Thanks for all the fancy words, made me look up and learn what (co-)algebras are.

You’re welcome I wasn’t sure if you were aware of them or not. Sorry for the dictionary shock.

VegOwOtenks:

what is a monadic anamorphism

I’ll explain an anamorphism first and then I will explain a monadic anamorphism. An anamorphism is a combinator for constructing recursive functions that construct/build recursive data structures.

-- | Given any functor construct it's recursive form.
data Fix f = Fix (f (Fix f))

-- | Given a co-algebra construct a function that produces a recursive data structure.
ana :: (Functor f) => (a -> f a) -> a -> Fix f
ana coalg = let c = Fix . fmap c . coalg in c

One provides a co-algebra (which is typically non-recursive) to an anamorphism and the anamorphism provides a function that creates the recursive data structure. Technically however, the functor that’s in use corresponds to a class of recursive data structures. And that’s what the Recursive/CoRecursive type classes and the Base type family are for. I don’t have room to explain that here. So instead of using Fix f as the co-domain (return type) of the function we can use a more concrete data structure like [e].

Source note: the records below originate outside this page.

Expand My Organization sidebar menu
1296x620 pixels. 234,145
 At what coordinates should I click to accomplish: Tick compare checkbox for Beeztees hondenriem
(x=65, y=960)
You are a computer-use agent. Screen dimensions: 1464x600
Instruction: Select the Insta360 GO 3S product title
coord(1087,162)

The functor f above describes the structure of a single layer of recursion (when to terminate, and when to keep going, what data to remember at each layer etc). The purpose of the anamorphism is then to produce the fully recursive function a -> Fix f. Here’s a concrete example:

data ListF e a = Nil | Cons e a
  deriving (Functor f)

nSized :: Natural -> ListF Natural Natural
nSized 0 = Nil
nSized n = Cons n (n-1)

-- Fix (ListF e) ~ [e]
sizedList :: Natural -> [Natural]
sizedList = ana evens

Monadic anamorphisms are anamorphisms that operate over a monad. More concretely their co-domain is wrapped in a monad m - in both the co-algebra and the return type:

ana  :: (Functor f)          => (a ->    f a)  -> a ->    Fix f
anaM :: (Monad m, Functor f) => (a -> m (f a)) -> a -> m (Fix f)

Now let’s say that you want to write a program where the user gives your program n names to consume via CLI prompts. You’ll need a way ask the user for a value as noted by askforName. Now let’s say we will keep asking the user for values until they type “done”. We’ll need to recursively ask for a name, check if the given string is equivalent to “done” and then based on the resulting truth value we terminate or we recurse.

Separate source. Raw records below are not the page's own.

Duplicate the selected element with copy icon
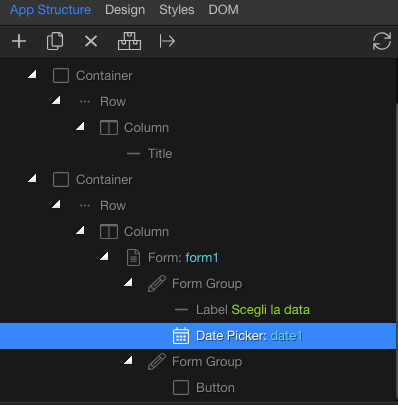The height and width of the screenshot is (405, 398). [55, 41]
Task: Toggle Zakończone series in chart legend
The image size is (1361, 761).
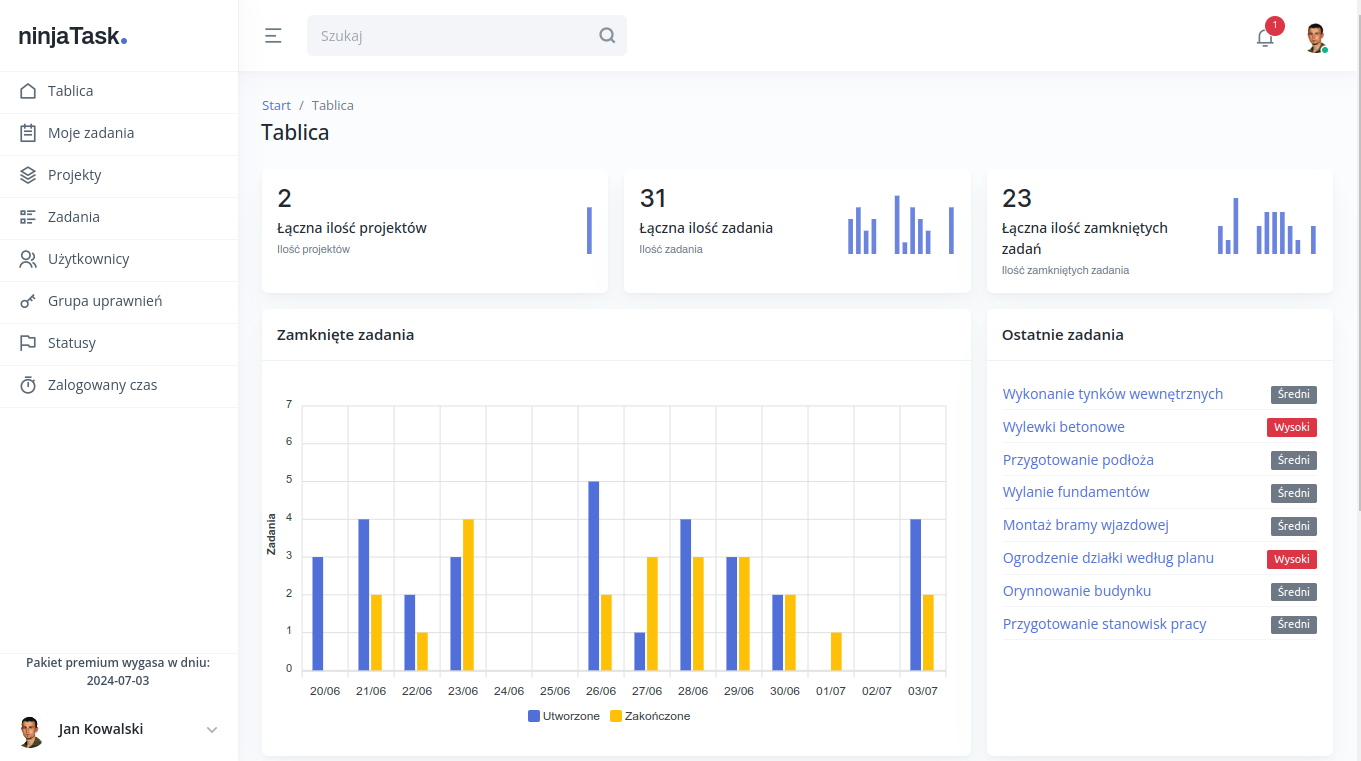Action: coord(650,716)
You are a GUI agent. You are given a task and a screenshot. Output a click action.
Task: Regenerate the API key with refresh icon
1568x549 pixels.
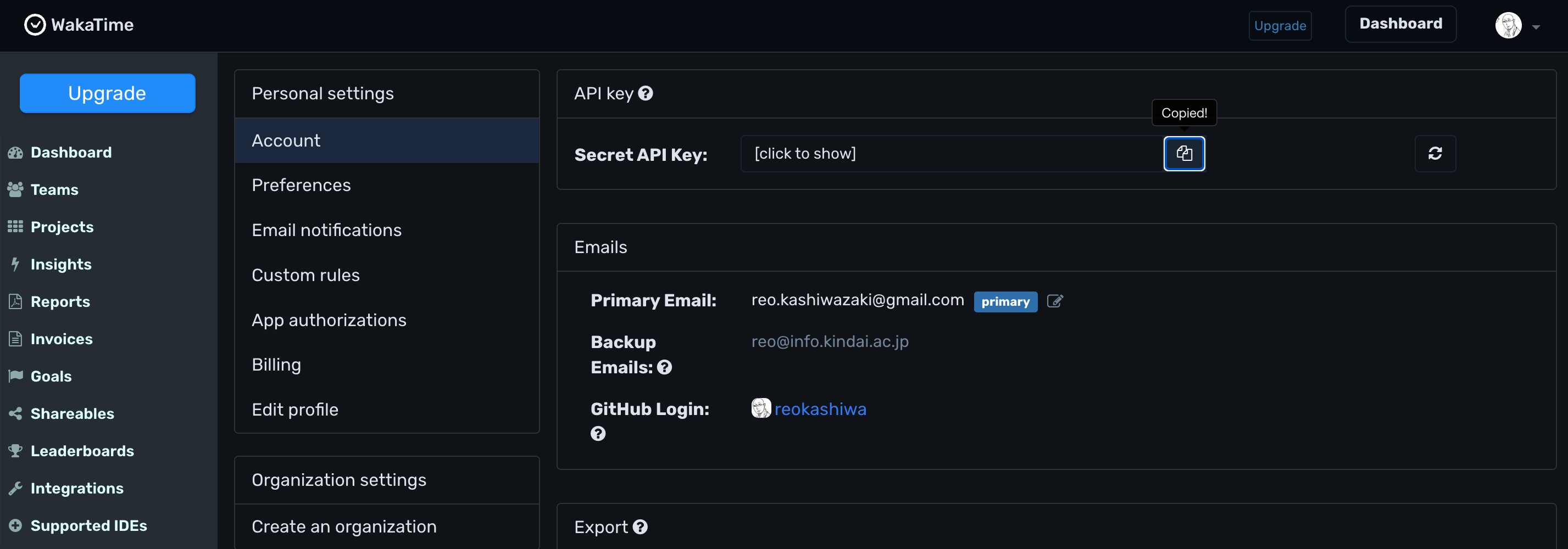click(1435, 153)
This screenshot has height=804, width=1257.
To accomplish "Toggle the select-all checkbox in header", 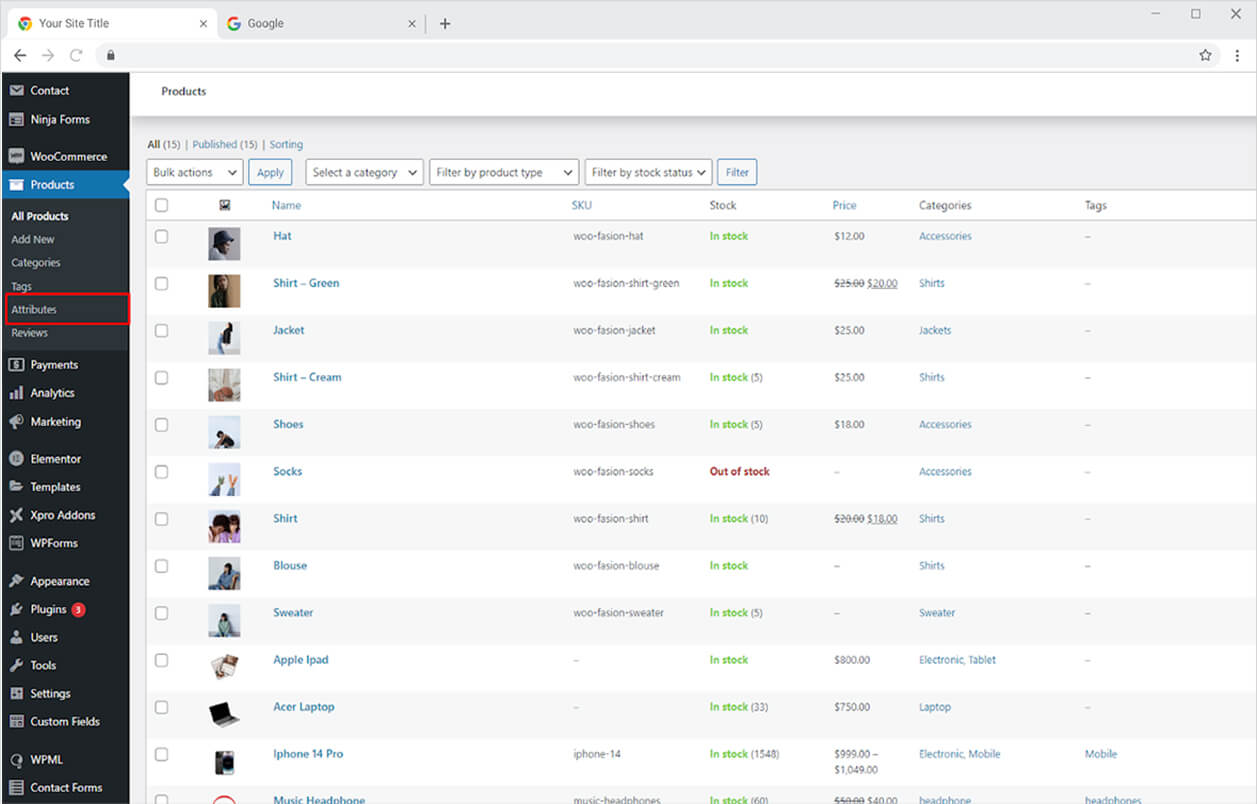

We can use a monadic anamorphism to accomplish this. I’ll write the proof steps below:

import Data.Functor ((<&>))

-- If IO throws exceptions we won't handle them here.
askForName :: IO String
askForName = do
  putStrLn "Next name please:"
  getLine

-- Claim: allNames can be defined using a monadic anamorphism
allNames  :: IO [String] -- we want to construct this
  {- forall a. a ~ () -> a -}
  -- :: () -> IO [String]
  {- exists f. Base t ~ f. t ~ Fix f -}
  -- :: () -> IO (Fix (ListF String))
allNames = anaM nextName ()

nextName :: () -> IO (ListF String ())
nextName _ = askForName <&> \case
  -- we're done, terminate
  "done" -> Nil
  -- assume the user typed a valid name...
  name   -> Cons name ()

The benefit of nextName is that it’s non-recursive. The ListF functor completely determines the structure of the recursion and when we terminate becomes very clear. Unfortunately this example doesn’t show case the full power of recursion schemes, however I’ve written many a server streaming handler with them with robust error handling and you can imagine the recursion gets very tricky. Recursion schemes solves many of these problems.

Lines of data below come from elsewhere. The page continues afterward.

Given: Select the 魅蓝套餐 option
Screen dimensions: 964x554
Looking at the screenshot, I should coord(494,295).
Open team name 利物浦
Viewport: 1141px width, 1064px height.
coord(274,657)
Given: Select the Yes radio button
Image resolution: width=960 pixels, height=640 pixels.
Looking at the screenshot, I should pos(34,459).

I believe a lot of mistakes in Haskell can be avoided by writing recursion-schemes instead of explicit recursion. If you’re interested in learning more:

  • Here is a great resource to learn more about recursion schemes.
  • I highly recommend reading the Programming with Bananas Lenses Envelopes and Barbed Wire functional perl. It can be overwhelming at first but if you have the time and energy to wade through it you’ll be a changed programmer (for example you’ll begin to spot easy ways to refactor your code and create optimizations algebraically).

I will post another response after I did int your code a bit more.